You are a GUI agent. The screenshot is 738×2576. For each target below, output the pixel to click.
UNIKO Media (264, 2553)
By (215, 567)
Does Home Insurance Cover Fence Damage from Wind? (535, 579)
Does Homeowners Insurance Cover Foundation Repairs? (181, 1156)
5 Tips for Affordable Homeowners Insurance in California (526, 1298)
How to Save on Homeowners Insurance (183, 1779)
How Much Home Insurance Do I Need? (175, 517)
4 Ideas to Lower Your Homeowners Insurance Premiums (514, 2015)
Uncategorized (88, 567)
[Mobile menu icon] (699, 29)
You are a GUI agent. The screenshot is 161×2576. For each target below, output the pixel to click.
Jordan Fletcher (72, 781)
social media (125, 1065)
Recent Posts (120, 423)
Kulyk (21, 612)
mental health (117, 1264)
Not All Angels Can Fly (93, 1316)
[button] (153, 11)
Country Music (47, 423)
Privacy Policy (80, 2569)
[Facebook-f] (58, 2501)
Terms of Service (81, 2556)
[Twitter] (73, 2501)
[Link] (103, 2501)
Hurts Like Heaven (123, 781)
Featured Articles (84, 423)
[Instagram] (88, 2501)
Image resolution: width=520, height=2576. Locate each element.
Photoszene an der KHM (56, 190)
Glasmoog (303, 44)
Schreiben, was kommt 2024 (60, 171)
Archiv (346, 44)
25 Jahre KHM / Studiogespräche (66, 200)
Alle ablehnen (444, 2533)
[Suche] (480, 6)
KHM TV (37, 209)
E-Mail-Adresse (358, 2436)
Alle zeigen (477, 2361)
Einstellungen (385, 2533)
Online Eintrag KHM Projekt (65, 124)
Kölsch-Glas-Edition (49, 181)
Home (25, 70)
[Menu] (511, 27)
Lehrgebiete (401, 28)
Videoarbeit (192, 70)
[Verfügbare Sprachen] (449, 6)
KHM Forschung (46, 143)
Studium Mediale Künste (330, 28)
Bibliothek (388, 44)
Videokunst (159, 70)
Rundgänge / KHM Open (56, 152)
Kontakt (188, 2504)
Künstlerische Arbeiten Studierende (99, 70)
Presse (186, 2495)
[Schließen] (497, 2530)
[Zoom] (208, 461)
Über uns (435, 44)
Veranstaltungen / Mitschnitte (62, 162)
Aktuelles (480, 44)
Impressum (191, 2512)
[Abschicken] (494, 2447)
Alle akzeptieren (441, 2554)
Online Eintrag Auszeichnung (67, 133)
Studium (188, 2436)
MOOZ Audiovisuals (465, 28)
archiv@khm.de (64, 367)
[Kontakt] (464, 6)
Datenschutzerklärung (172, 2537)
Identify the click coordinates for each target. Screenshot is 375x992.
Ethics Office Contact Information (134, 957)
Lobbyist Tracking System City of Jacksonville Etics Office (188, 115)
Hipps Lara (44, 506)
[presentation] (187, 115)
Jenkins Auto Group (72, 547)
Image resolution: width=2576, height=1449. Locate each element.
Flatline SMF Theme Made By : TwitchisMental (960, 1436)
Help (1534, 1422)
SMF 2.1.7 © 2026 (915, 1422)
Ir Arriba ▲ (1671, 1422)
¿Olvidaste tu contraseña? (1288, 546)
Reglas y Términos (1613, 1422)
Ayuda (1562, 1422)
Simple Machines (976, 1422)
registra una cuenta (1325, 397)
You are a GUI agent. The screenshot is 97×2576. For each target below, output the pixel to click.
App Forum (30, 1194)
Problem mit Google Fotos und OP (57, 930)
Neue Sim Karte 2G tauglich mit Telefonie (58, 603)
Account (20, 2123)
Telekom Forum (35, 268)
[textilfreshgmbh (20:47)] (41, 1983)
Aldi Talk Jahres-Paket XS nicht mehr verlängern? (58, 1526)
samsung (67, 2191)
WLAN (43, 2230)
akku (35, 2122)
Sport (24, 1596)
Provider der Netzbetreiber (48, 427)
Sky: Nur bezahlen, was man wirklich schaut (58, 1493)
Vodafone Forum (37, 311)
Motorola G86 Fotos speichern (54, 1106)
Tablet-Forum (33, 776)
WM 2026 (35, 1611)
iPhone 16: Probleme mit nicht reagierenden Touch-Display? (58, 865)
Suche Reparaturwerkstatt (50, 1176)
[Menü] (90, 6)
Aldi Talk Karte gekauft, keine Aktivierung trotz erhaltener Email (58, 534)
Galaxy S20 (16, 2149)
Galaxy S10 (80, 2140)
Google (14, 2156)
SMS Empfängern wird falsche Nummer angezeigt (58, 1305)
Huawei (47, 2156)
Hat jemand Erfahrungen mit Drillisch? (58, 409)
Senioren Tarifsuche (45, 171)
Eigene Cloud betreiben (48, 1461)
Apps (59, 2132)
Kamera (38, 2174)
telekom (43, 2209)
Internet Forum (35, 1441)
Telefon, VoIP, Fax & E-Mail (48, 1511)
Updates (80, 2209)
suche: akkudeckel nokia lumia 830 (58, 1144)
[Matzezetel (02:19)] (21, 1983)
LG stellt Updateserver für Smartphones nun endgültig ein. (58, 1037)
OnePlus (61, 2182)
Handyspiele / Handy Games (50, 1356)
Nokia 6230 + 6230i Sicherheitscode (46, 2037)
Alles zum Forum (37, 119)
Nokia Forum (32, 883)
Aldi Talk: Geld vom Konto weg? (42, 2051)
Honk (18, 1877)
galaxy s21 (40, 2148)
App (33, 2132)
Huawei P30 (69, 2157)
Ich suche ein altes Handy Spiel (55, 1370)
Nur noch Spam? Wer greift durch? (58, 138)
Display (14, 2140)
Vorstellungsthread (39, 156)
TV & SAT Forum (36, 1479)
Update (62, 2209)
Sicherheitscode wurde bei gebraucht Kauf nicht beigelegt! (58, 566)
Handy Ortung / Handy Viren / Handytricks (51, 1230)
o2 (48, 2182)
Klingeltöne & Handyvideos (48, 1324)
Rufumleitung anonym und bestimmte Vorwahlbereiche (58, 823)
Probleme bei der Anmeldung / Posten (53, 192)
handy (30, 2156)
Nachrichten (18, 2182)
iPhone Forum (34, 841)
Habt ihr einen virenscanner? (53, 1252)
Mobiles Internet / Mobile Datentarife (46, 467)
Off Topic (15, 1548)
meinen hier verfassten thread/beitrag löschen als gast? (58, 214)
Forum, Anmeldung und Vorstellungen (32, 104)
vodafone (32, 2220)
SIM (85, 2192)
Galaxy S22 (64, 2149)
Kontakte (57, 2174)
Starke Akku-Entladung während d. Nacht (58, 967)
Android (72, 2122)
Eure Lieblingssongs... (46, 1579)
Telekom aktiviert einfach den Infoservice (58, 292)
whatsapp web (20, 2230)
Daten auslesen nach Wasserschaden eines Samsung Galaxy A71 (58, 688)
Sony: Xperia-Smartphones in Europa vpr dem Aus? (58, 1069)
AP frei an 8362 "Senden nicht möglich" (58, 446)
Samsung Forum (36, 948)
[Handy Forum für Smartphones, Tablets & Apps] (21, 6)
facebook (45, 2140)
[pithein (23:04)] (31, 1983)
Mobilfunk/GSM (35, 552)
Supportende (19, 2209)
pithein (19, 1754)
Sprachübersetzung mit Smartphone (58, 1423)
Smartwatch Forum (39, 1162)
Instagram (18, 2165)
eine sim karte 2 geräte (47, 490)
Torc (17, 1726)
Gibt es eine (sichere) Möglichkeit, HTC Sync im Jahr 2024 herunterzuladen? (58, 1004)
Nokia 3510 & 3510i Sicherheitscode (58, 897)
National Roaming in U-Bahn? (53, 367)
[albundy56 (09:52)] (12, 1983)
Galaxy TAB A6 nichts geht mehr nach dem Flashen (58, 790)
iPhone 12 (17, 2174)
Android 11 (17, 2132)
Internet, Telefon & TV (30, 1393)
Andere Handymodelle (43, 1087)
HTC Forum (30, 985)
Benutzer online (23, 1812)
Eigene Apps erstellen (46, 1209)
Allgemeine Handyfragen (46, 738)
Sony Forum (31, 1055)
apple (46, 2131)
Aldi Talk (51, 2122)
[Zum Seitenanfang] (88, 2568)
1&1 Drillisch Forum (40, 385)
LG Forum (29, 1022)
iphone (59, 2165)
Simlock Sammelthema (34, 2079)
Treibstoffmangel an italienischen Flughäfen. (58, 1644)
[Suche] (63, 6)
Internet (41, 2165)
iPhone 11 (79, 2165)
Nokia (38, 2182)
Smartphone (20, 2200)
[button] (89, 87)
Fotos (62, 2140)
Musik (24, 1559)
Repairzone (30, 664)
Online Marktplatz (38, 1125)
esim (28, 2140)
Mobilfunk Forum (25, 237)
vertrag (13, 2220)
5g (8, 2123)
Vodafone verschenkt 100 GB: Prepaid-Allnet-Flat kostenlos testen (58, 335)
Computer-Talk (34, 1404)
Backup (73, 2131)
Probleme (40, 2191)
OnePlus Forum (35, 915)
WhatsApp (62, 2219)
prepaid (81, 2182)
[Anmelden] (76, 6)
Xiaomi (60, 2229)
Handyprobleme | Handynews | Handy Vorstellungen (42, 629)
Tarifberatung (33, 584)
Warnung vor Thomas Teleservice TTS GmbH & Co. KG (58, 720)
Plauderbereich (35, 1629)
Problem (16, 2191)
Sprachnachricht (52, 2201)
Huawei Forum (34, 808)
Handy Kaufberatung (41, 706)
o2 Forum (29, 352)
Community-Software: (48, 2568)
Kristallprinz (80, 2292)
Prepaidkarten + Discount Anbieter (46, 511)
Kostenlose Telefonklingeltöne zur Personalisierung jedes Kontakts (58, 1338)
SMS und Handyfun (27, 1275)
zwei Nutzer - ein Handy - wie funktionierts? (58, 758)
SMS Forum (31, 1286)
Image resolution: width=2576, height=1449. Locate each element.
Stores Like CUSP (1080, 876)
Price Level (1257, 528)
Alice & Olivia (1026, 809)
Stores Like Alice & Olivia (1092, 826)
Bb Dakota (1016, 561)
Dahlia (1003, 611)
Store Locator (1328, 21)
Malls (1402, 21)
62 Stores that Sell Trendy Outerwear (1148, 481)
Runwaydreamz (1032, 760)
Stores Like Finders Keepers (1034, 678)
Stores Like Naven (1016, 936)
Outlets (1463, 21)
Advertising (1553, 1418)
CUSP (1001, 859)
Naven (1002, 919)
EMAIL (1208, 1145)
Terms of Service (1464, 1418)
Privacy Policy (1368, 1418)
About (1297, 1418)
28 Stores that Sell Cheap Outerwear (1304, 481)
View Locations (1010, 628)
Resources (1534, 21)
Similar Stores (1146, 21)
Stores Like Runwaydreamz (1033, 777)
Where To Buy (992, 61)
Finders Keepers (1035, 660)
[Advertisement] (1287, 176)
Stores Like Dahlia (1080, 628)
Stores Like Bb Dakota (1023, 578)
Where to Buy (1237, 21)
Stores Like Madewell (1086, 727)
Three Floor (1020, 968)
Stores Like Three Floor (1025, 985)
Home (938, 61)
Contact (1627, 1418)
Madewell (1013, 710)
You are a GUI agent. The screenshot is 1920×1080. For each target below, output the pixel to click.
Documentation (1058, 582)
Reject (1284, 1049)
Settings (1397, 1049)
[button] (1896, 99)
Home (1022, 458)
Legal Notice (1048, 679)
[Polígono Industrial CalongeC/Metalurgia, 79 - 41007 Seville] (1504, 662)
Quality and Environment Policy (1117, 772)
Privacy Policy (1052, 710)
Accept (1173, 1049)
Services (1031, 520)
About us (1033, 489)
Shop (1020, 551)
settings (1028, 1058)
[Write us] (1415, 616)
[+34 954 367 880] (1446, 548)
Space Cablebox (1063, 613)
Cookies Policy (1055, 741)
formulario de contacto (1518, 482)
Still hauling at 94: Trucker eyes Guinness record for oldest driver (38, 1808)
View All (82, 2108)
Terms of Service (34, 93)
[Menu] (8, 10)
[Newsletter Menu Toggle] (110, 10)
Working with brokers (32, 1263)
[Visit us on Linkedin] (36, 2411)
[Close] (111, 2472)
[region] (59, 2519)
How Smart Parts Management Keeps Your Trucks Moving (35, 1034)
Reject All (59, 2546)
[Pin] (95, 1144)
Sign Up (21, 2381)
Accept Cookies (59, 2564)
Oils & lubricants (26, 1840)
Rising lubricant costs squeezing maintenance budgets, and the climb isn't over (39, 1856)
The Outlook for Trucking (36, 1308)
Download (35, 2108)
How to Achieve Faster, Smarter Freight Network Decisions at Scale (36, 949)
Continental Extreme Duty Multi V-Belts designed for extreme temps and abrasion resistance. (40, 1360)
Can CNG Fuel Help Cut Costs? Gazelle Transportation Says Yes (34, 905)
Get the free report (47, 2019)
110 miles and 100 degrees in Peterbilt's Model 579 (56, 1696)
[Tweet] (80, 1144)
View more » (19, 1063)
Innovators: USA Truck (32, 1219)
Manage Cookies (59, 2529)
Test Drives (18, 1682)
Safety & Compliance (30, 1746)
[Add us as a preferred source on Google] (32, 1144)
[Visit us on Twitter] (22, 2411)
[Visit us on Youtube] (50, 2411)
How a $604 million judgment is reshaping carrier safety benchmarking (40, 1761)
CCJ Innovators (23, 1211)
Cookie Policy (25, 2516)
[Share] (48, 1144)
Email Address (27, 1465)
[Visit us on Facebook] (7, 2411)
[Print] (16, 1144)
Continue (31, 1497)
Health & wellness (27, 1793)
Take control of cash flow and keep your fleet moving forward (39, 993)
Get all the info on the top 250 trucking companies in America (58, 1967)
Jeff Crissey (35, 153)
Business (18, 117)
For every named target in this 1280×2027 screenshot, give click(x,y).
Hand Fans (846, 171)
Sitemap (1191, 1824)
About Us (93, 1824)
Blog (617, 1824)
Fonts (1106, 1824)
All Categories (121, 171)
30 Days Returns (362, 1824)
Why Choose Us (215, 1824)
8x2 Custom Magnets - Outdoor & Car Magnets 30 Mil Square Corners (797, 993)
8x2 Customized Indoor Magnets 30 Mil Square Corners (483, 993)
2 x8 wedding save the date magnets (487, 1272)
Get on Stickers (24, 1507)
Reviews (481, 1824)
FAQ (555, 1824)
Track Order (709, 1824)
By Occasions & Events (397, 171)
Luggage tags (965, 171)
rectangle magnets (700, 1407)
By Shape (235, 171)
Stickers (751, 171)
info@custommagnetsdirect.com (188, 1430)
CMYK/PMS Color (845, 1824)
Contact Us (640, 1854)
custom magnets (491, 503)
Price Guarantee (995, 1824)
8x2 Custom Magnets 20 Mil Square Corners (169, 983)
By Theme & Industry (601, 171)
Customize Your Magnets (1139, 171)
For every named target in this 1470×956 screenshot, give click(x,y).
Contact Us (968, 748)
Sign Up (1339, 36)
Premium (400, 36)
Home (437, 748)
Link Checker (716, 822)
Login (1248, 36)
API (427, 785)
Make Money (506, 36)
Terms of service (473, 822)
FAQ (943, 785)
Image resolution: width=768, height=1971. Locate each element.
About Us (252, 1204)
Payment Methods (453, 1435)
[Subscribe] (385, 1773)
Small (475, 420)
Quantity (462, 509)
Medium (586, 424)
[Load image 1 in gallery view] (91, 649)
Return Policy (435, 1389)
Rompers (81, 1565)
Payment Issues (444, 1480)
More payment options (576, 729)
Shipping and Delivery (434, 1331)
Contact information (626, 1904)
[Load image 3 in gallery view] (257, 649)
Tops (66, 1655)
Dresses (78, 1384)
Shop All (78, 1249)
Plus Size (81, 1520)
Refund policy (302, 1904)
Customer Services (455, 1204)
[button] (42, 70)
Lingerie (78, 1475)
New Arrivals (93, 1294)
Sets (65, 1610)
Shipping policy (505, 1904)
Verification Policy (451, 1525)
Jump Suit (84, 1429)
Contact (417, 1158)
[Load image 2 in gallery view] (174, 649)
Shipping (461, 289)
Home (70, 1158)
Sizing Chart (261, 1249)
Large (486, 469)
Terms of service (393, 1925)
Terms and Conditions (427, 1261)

——————————

* [Work task]:
Beginning with the line holding "Online Marktplatz (38, 1125)" and ending with the line holding "Kristallprinz (80, 2292)", write out the stretch of material above exactly; add no further lines.

* [Exercise result]:
Online Marktplatz (38, 1125)
esim (28, 2140)
Mobilfunk Forum (25, 237)
vertrag (13, 2220)
5g (8, 2123)
Vodafone verschenkt 100 GB: Prepaid-Allnet-Flat kostenlos testen (58, 335)
Computer-Talk (34, 1404)
Backup (73, 2131)
Probleme (40, 2191)
OnePlus Forum (35, 915)
WhatsApp (62, 2219)
prepaid (81, 2182)
[Anmelden] (76, 6)
Xiaomi (60, 2229)
Handyprobleme | Handynews | Handy Vorstellungen (42, 629)
Tarifberatung (33, 584)
Warnung vor Thomas Teleservice TTS GmbH & Co. KG (58, 720)
Plauderbereich (35, 1629)
Problem (16, 2191)
Sprachnachricht (52, 2201)
Huawei Forum (34, 808)
Handy Kaufberatung (41, 706)
o2 Forum (29, 352)
Community-Software: (48, 2568)
Kristallprinz (80, 2292)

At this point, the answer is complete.